## What you have to do:
Retype verbatim the lines of the listing, from the very first through the line with "Given: Toggle the yellow importance marker".
[Records for processing — start]
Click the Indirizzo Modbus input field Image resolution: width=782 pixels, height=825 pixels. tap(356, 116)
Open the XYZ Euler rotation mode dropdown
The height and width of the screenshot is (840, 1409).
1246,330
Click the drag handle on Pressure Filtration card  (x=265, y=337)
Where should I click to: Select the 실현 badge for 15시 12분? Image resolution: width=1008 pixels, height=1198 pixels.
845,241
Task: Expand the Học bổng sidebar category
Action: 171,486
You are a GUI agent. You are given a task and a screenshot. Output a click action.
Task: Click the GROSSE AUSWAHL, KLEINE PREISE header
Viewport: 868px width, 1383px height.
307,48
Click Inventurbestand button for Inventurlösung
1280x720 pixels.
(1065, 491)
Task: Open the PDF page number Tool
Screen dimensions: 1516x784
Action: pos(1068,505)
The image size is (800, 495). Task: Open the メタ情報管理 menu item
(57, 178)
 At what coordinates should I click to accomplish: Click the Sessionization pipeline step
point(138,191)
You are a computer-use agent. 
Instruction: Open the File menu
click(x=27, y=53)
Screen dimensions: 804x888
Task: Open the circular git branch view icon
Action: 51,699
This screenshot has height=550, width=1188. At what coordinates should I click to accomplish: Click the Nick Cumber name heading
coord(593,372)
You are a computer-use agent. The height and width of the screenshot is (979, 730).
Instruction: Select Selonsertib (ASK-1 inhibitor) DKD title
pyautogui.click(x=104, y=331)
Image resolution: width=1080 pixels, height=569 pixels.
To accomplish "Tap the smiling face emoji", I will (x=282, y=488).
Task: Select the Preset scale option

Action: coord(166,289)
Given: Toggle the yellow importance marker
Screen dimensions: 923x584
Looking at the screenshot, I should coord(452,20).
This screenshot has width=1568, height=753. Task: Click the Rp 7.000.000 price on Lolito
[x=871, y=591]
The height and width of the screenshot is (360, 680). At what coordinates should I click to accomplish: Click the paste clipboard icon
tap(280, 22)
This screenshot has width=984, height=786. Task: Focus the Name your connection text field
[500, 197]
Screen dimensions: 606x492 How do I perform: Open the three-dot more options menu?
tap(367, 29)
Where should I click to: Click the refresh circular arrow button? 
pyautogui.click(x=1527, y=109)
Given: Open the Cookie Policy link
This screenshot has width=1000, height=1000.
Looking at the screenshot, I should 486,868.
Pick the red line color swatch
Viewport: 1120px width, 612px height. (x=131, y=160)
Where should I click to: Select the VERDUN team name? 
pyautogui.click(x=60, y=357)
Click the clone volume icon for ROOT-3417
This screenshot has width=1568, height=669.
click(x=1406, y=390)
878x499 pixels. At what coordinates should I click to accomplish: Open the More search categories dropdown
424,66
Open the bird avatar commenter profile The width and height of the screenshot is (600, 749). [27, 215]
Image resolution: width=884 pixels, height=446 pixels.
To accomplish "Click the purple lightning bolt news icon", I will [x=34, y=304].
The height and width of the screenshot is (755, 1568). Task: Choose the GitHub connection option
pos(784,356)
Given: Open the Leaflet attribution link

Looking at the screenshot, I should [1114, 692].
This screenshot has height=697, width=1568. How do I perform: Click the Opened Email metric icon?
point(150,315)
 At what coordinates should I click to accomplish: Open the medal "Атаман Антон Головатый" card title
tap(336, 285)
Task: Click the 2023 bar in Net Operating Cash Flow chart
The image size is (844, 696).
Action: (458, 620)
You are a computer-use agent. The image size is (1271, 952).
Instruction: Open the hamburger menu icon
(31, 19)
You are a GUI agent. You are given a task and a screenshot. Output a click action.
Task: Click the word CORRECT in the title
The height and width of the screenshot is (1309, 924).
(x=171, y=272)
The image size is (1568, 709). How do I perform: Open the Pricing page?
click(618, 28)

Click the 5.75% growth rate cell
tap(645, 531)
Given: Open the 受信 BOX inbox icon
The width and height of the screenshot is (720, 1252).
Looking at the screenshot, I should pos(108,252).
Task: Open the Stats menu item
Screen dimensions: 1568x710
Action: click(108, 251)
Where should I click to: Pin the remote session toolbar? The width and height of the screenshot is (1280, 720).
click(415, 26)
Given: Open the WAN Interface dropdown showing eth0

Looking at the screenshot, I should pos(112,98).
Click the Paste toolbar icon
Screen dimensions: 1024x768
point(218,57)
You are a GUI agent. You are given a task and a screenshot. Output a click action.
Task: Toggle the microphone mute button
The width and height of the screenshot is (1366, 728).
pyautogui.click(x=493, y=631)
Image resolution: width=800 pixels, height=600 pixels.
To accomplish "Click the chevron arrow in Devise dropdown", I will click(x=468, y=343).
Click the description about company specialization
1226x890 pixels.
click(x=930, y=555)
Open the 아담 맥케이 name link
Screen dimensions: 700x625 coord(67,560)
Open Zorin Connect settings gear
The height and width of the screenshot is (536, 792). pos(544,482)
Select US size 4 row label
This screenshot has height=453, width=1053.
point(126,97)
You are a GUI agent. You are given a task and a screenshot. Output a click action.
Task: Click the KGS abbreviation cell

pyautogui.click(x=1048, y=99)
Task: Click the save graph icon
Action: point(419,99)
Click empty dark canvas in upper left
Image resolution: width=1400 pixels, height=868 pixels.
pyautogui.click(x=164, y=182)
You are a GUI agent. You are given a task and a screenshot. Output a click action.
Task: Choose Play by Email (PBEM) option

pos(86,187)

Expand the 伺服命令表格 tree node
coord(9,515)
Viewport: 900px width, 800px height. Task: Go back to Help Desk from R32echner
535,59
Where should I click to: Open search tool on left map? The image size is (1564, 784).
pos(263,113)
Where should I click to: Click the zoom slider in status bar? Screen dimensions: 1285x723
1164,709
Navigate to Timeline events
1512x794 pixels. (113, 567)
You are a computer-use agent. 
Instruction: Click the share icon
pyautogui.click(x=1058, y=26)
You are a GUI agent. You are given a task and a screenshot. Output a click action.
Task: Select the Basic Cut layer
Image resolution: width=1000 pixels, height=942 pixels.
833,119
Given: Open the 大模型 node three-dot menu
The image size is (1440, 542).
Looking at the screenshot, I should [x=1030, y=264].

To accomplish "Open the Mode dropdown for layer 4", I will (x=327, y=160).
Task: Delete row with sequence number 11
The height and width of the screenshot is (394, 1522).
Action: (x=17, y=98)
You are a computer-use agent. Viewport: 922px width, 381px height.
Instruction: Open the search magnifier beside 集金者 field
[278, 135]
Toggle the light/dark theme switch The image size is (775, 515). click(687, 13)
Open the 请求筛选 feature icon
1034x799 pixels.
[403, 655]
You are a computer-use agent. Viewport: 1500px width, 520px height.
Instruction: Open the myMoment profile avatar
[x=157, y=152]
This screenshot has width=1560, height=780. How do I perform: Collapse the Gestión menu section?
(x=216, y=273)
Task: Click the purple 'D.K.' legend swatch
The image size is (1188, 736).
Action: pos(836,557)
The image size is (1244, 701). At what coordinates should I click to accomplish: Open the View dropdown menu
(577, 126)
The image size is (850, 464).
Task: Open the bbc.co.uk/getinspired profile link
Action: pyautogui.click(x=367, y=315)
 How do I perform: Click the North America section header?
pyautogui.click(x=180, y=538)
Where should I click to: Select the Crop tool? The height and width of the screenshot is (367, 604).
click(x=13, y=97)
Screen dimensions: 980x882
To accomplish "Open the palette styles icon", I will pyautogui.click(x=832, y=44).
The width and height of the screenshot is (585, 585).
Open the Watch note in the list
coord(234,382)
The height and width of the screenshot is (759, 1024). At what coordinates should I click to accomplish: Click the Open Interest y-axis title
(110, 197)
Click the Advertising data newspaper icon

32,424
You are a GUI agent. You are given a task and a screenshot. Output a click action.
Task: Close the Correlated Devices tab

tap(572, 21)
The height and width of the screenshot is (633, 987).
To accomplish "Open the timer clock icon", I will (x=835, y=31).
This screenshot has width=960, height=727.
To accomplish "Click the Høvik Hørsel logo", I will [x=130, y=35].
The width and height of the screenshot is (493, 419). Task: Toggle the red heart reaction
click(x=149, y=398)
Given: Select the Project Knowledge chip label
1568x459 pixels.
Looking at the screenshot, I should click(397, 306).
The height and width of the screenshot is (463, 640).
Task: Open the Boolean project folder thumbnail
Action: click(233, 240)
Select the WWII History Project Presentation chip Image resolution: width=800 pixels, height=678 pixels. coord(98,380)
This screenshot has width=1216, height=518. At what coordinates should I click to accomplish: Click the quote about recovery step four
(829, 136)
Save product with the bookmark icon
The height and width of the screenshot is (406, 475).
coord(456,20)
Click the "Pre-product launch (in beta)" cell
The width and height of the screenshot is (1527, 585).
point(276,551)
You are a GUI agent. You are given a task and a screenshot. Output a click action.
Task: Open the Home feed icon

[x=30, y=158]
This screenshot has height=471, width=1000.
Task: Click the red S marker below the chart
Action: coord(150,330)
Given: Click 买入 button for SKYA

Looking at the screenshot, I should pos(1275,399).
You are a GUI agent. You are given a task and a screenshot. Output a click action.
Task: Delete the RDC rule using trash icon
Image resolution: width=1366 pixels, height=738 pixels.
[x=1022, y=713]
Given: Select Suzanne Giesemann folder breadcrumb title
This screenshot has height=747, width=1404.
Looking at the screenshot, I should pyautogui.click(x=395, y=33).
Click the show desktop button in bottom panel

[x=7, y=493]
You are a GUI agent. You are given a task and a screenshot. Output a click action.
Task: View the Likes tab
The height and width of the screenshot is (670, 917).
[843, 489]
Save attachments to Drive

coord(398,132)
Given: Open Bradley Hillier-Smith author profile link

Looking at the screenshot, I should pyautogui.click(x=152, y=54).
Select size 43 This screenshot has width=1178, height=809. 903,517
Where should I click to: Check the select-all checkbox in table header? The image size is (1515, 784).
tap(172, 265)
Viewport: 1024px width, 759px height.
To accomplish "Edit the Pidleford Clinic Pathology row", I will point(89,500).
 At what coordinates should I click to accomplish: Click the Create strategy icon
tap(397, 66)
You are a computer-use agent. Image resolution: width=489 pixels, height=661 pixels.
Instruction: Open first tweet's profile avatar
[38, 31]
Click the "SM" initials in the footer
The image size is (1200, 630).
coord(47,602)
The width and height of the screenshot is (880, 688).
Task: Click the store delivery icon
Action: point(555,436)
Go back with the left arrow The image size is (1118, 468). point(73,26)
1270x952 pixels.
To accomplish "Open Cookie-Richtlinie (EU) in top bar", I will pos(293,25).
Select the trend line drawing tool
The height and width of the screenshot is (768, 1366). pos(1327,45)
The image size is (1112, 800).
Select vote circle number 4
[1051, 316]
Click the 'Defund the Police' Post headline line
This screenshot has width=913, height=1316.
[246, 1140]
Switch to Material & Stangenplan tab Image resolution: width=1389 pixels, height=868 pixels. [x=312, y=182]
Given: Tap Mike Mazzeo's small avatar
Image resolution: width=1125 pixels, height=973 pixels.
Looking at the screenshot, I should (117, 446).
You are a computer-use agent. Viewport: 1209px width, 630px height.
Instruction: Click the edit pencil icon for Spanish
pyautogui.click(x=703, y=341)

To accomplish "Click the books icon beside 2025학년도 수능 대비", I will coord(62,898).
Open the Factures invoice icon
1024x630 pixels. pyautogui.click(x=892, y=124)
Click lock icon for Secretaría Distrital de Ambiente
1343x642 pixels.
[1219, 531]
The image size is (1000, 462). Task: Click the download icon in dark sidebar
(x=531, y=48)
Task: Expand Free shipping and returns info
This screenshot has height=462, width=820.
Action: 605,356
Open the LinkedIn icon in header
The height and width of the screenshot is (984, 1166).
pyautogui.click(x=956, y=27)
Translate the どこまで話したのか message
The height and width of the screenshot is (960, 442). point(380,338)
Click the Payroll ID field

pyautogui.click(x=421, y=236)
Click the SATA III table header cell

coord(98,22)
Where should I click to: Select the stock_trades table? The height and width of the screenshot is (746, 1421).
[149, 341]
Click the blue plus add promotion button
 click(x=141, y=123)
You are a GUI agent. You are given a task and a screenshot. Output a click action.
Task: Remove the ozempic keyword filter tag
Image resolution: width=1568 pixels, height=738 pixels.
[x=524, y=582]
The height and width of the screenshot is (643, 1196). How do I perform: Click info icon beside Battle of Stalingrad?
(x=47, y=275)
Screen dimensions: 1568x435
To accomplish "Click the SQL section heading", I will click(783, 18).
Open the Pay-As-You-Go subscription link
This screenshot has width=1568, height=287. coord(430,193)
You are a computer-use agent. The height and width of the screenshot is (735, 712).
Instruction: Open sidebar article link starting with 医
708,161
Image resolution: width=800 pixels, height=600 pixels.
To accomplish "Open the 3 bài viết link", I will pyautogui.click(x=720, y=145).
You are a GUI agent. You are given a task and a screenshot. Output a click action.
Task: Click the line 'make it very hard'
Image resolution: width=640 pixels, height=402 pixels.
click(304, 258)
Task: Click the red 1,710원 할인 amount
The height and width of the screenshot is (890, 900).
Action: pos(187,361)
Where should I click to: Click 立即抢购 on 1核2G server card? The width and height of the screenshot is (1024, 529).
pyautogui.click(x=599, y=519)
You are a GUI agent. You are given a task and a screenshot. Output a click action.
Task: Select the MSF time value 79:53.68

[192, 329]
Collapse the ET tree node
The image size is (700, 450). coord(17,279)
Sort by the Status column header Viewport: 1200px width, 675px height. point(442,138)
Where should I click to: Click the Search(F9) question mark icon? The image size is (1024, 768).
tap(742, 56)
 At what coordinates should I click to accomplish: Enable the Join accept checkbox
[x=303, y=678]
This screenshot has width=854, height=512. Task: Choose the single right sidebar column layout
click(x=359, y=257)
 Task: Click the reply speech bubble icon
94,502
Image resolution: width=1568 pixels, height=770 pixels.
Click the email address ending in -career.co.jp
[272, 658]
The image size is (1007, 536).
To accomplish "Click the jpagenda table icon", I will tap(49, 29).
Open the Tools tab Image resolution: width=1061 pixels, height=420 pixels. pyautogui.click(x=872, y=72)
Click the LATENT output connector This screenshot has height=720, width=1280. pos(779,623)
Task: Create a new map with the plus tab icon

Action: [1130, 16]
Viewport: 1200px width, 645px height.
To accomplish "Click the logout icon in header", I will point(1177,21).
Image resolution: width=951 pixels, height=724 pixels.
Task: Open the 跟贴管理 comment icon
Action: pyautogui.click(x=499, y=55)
[Records for processing — finish]
## Result of this exercise:
Click the Indirizzo Modbus input field Image resolution: width=782 pixels, height=825 pixels. tap(356, 116)
Open the XYZ Euler rotation mode dropdown
The height and width of the screenshot is (840, 1409).
1246,330
Click the drag handle on Pressure Filtration card  (x=265, y=337)
Where should I click to: Select the 실현 badge for 15시 12분? Image resolution: width=1008 pixels, height=1198 pixels.
845,241
Task: Expand the Học bổng sidebar category
Action: 171,486
You are a GUI agent. You are given a task and a screenshot. Output a click action.
Task: Click the GROSSE AUSWAHL, KLEINE PREISE header
Viewport: 868px width, 1383px height.
307,48
Click Inventurbestand button for Inventurlösung
1280x720 pixels.
(1065, 491)
Task: Open the PDF page number Tool
Screen dimensions: 1516x784
Action: pos(1068,505)
The image size is (800, 495). Task: Open the メタ情報管理 menu item
(57, 178)
 At what coordinates should I click to accomplish: Click the Sessionization pipeline step
point(138,191)
You are a computer-use agent. 
Instruction: Open the File menu
click(x=27, y=53)
Screen dimensions: 804x888
Task: Open the circular git branch view icon
Action: 51,699
This screenshot has height=550, width=1188. At what coordinates should I click to accomplish: Click the Nick Cumber name heading
coord(593,372)
You are a computer-use agent. The height and width of the screenshot is (979, 730).
Instruction: Select Selonsertib (ASK-1 inhibitor) DKD title
pyautogui.click(x=104, y=331)
Image resolution: width=1080 pixels, height=569 pixels.
To accomplish "Tap the smiling face emoji", I will (x=282, y=488).
Task: Select the Preset scale option

Action: coord(166,289)
Given: Toggle the yellow importance marker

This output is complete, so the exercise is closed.